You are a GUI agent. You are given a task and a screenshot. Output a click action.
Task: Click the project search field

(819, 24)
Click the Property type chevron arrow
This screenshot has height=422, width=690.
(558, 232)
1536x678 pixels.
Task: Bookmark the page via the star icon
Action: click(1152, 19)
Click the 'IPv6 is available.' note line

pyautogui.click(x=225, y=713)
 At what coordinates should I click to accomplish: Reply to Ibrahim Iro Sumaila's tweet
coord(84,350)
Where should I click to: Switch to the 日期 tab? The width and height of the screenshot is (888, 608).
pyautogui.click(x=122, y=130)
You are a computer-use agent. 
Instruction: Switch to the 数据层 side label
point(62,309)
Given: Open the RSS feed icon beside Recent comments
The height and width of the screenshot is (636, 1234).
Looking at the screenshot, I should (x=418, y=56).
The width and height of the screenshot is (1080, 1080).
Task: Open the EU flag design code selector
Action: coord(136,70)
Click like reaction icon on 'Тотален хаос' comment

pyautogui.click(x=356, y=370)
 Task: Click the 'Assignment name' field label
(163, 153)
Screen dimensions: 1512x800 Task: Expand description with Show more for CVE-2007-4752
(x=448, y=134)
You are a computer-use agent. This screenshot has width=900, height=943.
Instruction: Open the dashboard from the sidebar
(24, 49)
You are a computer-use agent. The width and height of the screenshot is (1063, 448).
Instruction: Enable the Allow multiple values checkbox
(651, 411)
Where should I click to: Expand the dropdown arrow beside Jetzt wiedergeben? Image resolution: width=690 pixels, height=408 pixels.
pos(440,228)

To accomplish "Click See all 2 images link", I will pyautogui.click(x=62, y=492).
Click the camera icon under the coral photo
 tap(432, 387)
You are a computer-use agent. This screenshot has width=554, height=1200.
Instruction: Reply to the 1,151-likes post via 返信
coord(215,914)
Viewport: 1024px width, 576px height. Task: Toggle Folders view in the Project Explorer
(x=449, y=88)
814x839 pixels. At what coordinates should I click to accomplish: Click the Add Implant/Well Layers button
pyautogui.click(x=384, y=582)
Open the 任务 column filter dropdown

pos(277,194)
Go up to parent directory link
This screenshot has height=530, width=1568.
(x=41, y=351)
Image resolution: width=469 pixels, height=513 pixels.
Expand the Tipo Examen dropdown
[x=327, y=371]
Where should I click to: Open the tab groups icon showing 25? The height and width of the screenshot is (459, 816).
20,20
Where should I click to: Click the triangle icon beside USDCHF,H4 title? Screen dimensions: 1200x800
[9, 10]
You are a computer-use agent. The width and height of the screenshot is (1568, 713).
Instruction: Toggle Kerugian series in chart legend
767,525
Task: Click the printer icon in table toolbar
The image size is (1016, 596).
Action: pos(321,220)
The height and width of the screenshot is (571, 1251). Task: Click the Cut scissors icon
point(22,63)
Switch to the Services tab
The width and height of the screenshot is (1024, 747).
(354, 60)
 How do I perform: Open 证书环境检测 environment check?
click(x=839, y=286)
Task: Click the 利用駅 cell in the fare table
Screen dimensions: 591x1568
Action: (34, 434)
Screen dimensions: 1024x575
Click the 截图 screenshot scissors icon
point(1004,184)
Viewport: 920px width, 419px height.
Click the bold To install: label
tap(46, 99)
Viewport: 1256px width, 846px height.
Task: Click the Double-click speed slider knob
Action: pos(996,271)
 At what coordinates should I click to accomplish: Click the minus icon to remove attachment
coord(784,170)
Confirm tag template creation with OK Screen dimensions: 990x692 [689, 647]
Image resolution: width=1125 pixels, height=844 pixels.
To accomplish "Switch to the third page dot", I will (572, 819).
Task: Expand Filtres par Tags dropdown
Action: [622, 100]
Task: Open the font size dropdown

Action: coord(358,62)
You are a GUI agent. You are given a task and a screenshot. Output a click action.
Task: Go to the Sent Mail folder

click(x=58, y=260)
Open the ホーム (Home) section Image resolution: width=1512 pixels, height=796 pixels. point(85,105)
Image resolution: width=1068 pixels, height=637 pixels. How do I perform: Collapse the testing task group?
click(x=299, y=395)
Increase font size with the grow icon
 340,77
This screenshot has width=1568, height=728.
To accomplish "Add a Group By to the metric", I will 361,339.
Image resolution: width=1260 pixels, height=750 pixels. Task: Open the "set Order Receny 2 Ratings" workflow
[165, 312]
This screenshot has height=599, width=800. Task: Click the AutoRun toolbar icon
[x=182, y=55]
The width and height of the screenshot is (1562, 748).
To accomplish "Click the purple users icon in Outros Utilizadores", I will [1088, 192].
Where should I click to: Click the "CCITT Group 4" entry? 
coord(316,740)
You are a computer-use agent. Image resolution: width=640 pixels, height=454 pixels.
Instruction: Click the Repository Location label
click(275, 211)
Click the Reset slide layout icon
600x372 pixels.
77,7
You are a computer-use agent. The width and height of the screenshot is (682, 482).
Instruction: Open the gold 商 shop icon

• **EXERCISE DESCRIPTION**
Please copy out each entry exactly as it appears above.

• **RESULT BELOW**
You are a GUI agent. You are given a task and a screenshot. Output a click action.
Task: Click the project search field

(819, 24)
Click the Property type chevron arrow
This screenshot has height=422, width=690.
(558, 232)
1536x678 pixels.
Task: Bookmark the page via the star icon
Action: click(1152, 19)
Click the 'IPv6 is available.' note line

pyautogui.click(x=225, y=713)
 At what coordinates should I click to accomplish: Reply to Ibrahim Iro Sumaila's tweet
coord(84,350)
Where should I click to: Switch to the 日期 tab? The width and height of the screenshot is (888, 608).
pyautogui.click(x=122, y=130)
You are a computer-use agent. 
Instruction: Switch to the 数据层 side label
point(62,309)
Given: Open the RSS feed icon beside Recent comments
The height and width of the screenshot is (636, 1234).
Looking at the screenshot, I should (x=418, y=56).
The width and height of the screenshot is (1080, 1080).
Task: Open the EU flag design code selector
Action: coord(136,70)
Click like reaction icon on 'Тотален хаос' comment

pyautogui.click(x=356, y=370)
 Task: Click the 'Assignment name' field label
(163, 153)
Screen dimensions: 1512x800 Task: Expand description with Show more for CVE-2007-4752
(x=448, y=134)
You are a computer-use agent. This screenshot has width=900, height=943.
Instruction: Open the dashboard from the sidebar
(24, 49)
You are a computer-use agent. The width and height of the screenshot is (1063, 448).
Instruction: Enable the Allow multiple values checkbox
(651, 411)
Where should I click to: Expand the dropdown arrow beside Jetzt wiedergeben? Image resolution: width=690 pixels, height=408 pixels.
pos(440,228)

To accomplish "Click See all 2 images link", I will pyautogui.click(x=62, y=492).
Click the camera icon under the coral photo
 tap(432, 387)
You are a computer-use agent. This screenshot has width=554, height=1200.
Instruction: Reply to the 1,151-likes post via 返信
coord(215,914)
Viewport: 1024px width, 576px height. Task: Toggle Folders view in the Project Explorer
(x=449, y=88)
814x839 pixels. At what coordinates should I click to accomplish: Click the Add Implant/Well Layers button
pyautogui.click(x=384, y=582)
Open the 任务 column filter dropdown

pos(277,194)
Go up to parent directory link
This screenshot has height=530, width=1568.
(x=41, y=351)
Image resolution: width=469 pixels, height=513 pixels.
Expand the Tipo Examen dropdown
[x=327, y=371]
Where should I click to: Open the tab groups icon showing 25? The height and width of the screenshot is (459, 816).
20,20
Where should I click to: Click the triangle icon beside USDCHF,H4 title? Screen dimensions: 1200x800
[9, 10]
You are a computer-use agent. The width and height of the screenshot is (1568, 713).
Instruction: Toggle Kerugian series in chart legend
767,525
Task: Click the printer icon in table toolbar
The image size is (1016, 596).
Action: pos(321,220)
The height and width of the screenshot is (571, 1251). Task: Click the Cut scissors icon
point(22,63)
Switch to the Services tab
The width and height of the screenshot is (1024, 747).
(354, 60)
 How do I perform: Open 证书环境检测 environment check?
click(x=839, y=286)
Task: Click the 利用駅 cell in the fare table
Screen dimensions: 591x1568
Action: (34, 434)
Screen dimensions: 1024x575
Click the 截图 screenshot scissors icon
point(1004,184)
Viewport: 920px width, 419px height.
Click the bold To install: label
tap(46, 99)
Viewport: 1256px width, 846px height.
Task: Click the Double-click speed slider knob
Action: pos(996,271)
 At what coordinates should I click to accomplish: Click the minus icon to remove attachment
coord(784,170)
Confirm tag template creation with OK Screen dimensions: 990x692 [689, 647]
Image resolution: width=1125 pixels, height=844 pixels.
To accomplish "Switch to the third page dot", I will (572, 819).
Task: Expand Filtres par Tags dropdown
Action: [622, 100]
Task: Open the font size dropdown

Action: coord(358,62)
You are a GUI agent. You are given a task and a screenshot. Output a click action.
Task: Go to the Sent Mail folder

click(x=58, y=260)
Open the ホーム (Home) section Image resolution: width=1512 pixels, height=796 pixels. point(85,105)
Image resolution: width=1068 pixels, height=637 pixels. How do I perform: Collapse the testing task group?
click(x=299, y=395)
Increase font size with the grow icon
 340,77
This screenshot has width=1568, height=728.
To accomplish "Add a Group By to the metric", I will 361,339.
Image resolution: width=1260 pixels, height=750 pixels. Task: Open the "set Order Receny 2 Ratings" workflow
[165, 312]
This screenshot has height=599, width=800. Task: Click the AutoRun toolbar icon
[x=182, y=55]
The width and height of the screenshot is (1562, 748).
To accomplish "Click the purple users icon in Outros Utilizadores", I will [1088, 192].
Where should I click to: Click the "CCITT Group 4" entry? 
coord(316,740)
You are a computer-use agent. Image resolution: width=640 pixels, height=454 pixels.
Instruction: Click the Repository Location label
click(275, 211)
Click the Reset slide layout icon
600x372 pixels.
77,7
You are a computer-use agent. The width and height of the screenshot is (682, 482).
Instruction: Open the gold 商 shop icon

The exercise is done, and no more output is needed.